Give the stretch of the records from the line containing "You are a GUI" through the end of the records as a numbered list, skipping any blank lines and leaving out the pictures.

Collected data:
• • • • •
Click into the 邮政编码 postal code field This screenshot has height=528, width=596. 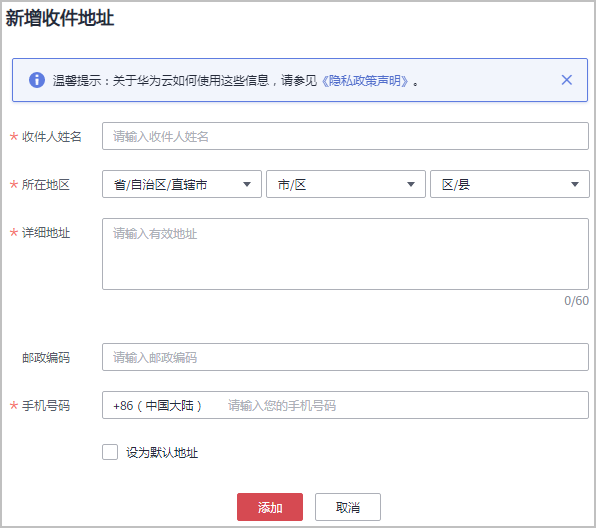click(345, 357)
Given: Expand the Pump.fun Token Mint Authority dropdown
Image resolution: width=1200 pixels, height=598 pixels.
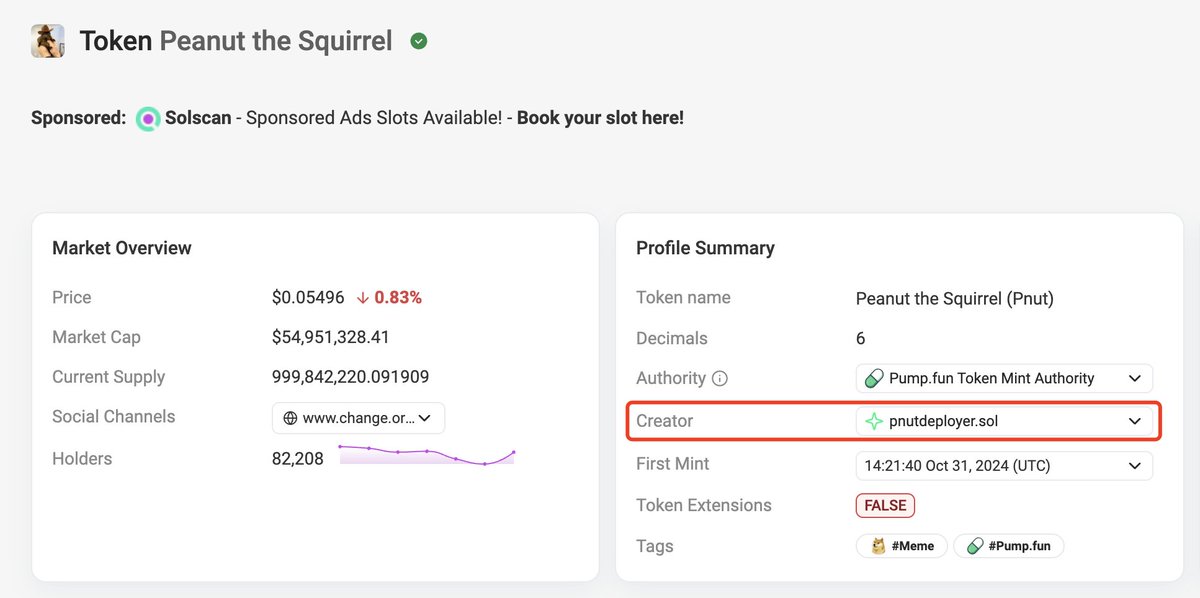Looking at the screenshot, I should 1134,379.
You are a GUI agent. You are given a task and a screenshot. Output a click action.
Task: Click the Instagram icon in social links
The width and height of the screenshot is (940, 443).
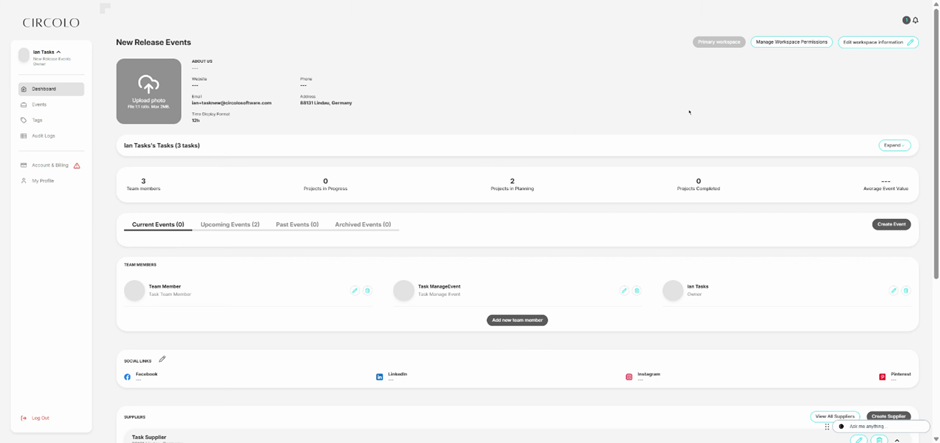coord(629,377)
• • • • •
**CORRECT RESULT**
1. You are a GUI agent. You are given a task and a screenshot. Output a click action.
2. Task: Click the Instagram icon in social links
3. The width and height of the screenshot is (940, 443).
4. coord(629,377)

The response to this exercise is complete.